2.In Jan 01 2025, an "data privacy officer" create a new custom "sensitive info type" to detect "LOCALID"

3.In March 01 2025, someone create file2 that contain "LOCALID" PII

4.In Apr 01 2025, The "data privacy officer" create a service-side Auto-labeling to apply the sensitivity label "Internal" to all data in sharepoint and OneDrive

Questions:
Will Data classification service will detect the data created between Jan 01 2025 to Dec 31 2025, will this data collected in Content Explorer?

Will service-side Auto-labeling apply the label "Internal" to files created between Jan 01 2025 to Dec 31 2025, the files are not being modified since 2024, meaning, the files are at REST without any modification?

If yes, how long it will take the Service-side Auto-labeling to protect the legacy data?

IF not, how can I force Data discovery service to re-scan the data between Jan 01 2025 to Dec 31 2025 to appear in the content explorer and be labeled by Service-side Auto-Labeling?

I believe this is an scenario very frequent, I need to protect legacy data in SPO, it is not feasible do it manually file by file.

Best regards,

Microsoft Purview
Microsoft Purview
A Microsoft data governance service that helps manage and govern on-premises, multicloud, and software-as-a-service data.
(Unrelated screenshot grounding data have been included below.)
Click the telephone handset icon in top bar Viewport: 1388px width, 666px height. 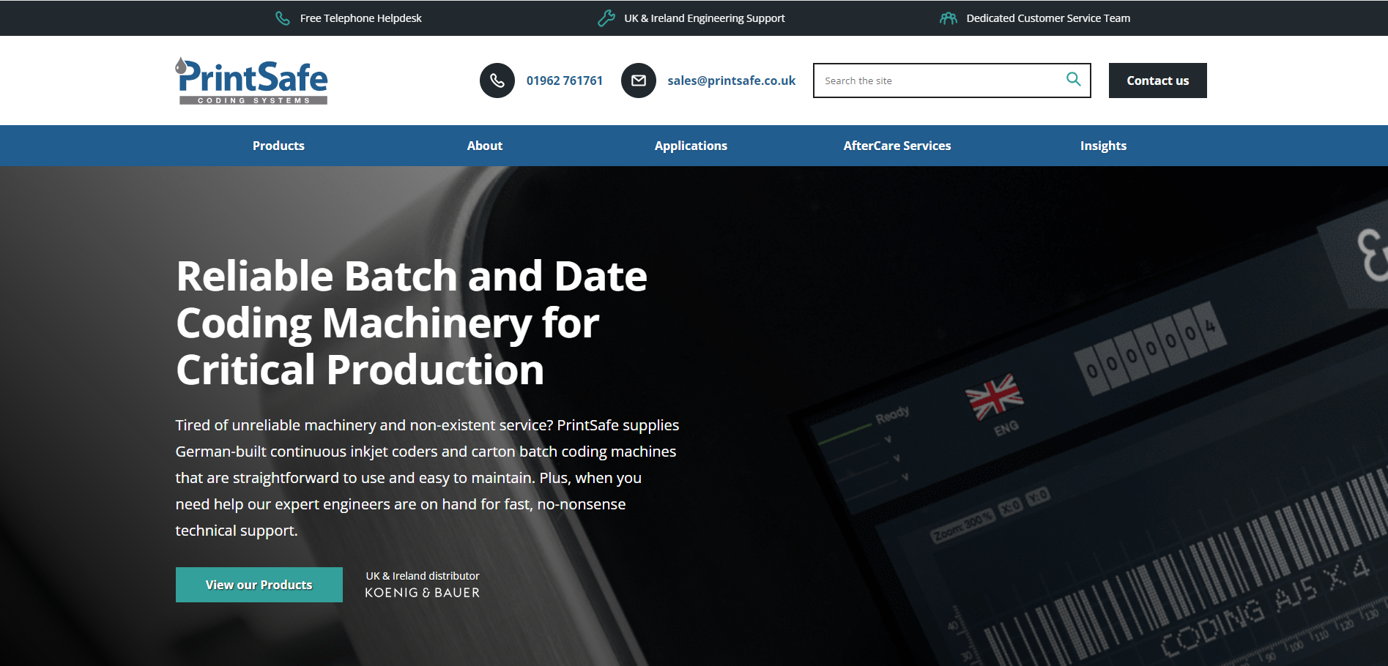click(282, 18)
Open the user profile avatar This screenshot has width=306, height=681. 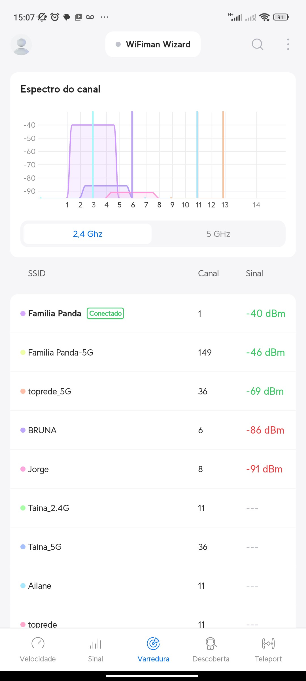point(21,45)
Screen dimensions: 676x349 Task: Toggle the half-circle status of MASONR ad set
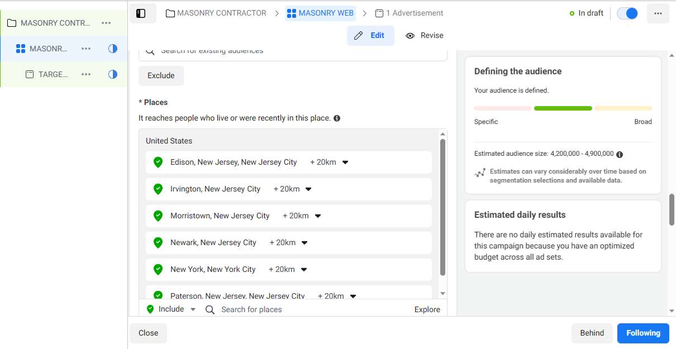113,49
Previously known as Azure Purview.
1,532 questions
{count} votes

Accepted answer
  1. Chandra Boorla 11,750 Reputation points Microsoft External Staff
    2025-04-21T16:37:52.03+00:00

    @Sergio Londono

    Thank you for calling that out, you are absolutely right.

    Toggling -NoCrawl:$false via PowerShell does not trigger a reindex if the site is already set to allow crawling. It's a common misconception, and I appreciate you highlighting that nuance.
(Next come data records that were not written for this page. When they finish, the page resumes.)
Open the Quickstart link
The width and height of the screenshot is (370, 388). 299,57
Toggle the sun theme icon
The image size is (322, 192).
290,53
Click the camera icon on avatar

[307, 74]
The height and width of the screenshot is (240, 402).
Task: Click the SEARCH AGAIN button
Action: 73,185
    To ensure legacy content is picked up by the crawler and subsequently detected by the Data Classification Service, the recommended approach is to explicitly trigger a reindex using one of the following:

    Best Practice - Use SharePoint UI

    Go to Site Settings --> Search and Offline Availability --> Click Reindex Site

    This action guarantees a full reprocessing of the site's content, independent of existing crawl settings.

    For Automation - Use PnP PowerShell

    Connect-PnPOnline -Url <SiteURL> -Interactive
    Request-PnPReindexWeb -Force
    

    This is a more reliable method than toggling crawl settings and works well for scripted or automated workflows.

    Summary

    Best Practice – Use the SharePoint UI Reindex Site button for simplicity and reliability.
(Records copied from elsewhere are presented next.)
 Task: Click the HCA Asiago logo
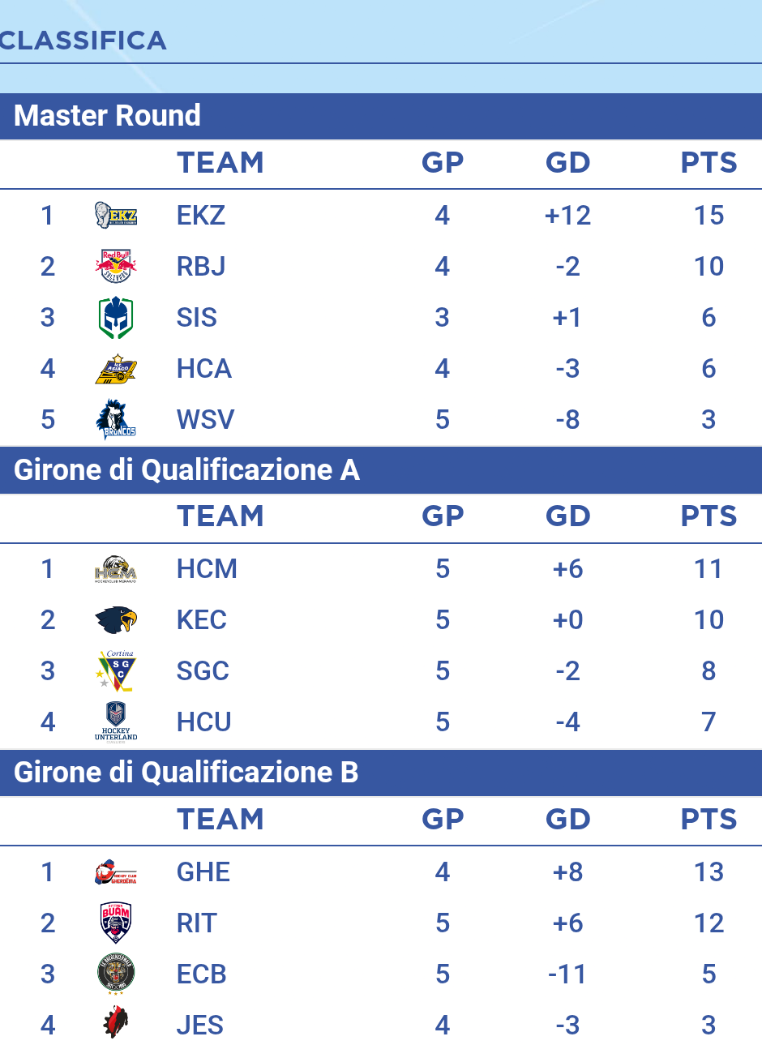115,369
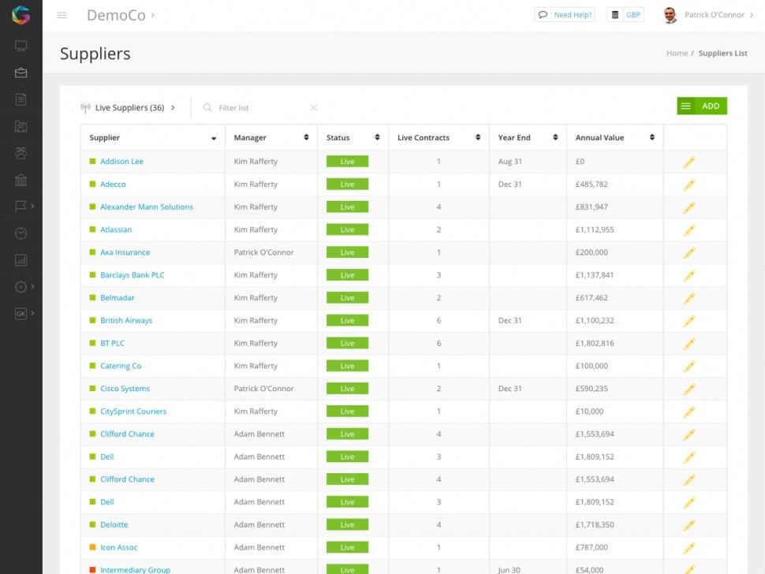The width and height of the screenshot is (765, 574).
Task: Select the clock icon in sidebar
Action: pos(21,233)
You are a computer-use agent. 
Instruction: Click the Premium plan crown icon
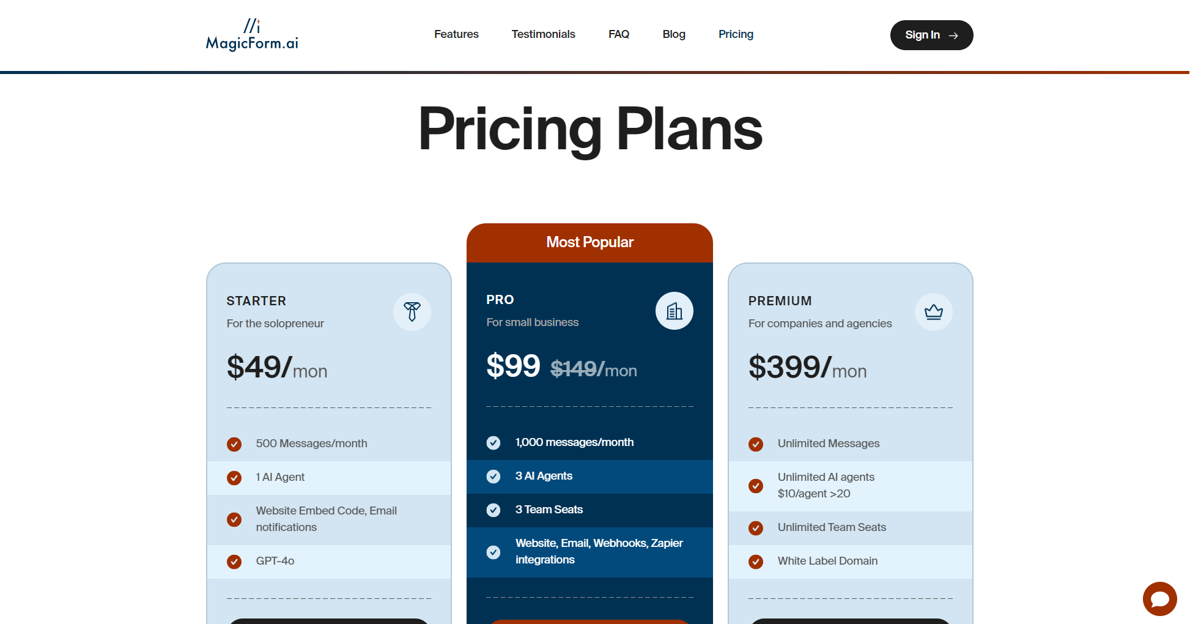tap(933, 312)
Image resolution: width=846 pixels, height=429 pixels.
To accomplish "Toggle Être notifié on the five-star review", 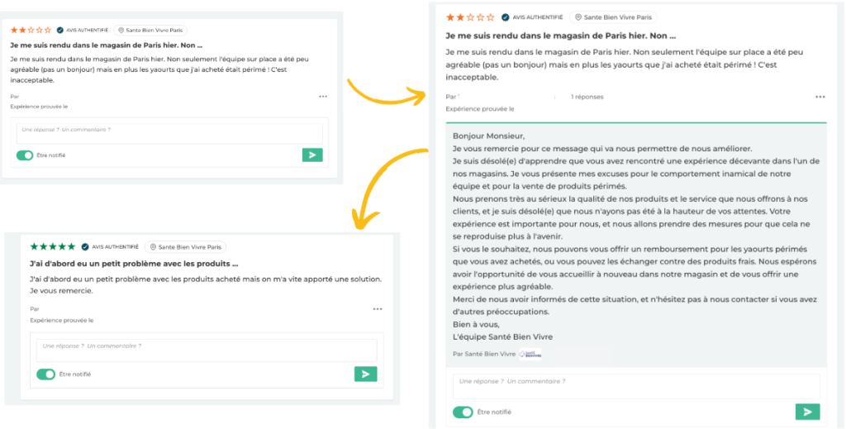I will coord(45,374).
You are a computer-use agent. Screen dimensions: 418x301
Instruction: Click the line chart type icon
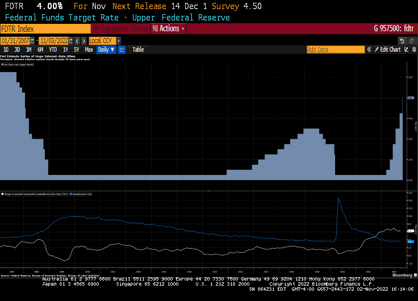tap(122, 49)

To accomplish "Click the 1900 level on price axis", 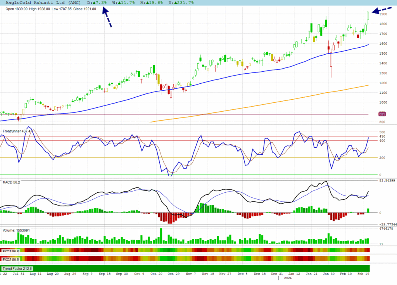I will [383, 14].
    Automation – Use Request-PnPReindexWeb if you need to integrate reindexing into a script or pipeline.

    By reindexing via either method, legacy content will be rescanned, detected by Purview’s Data Classification Service, and labeled according to your service-side auto-labeling policies.

    Thanks again for surfacing this - it's an important distinction that helps clarify how reindexing is actually triggered.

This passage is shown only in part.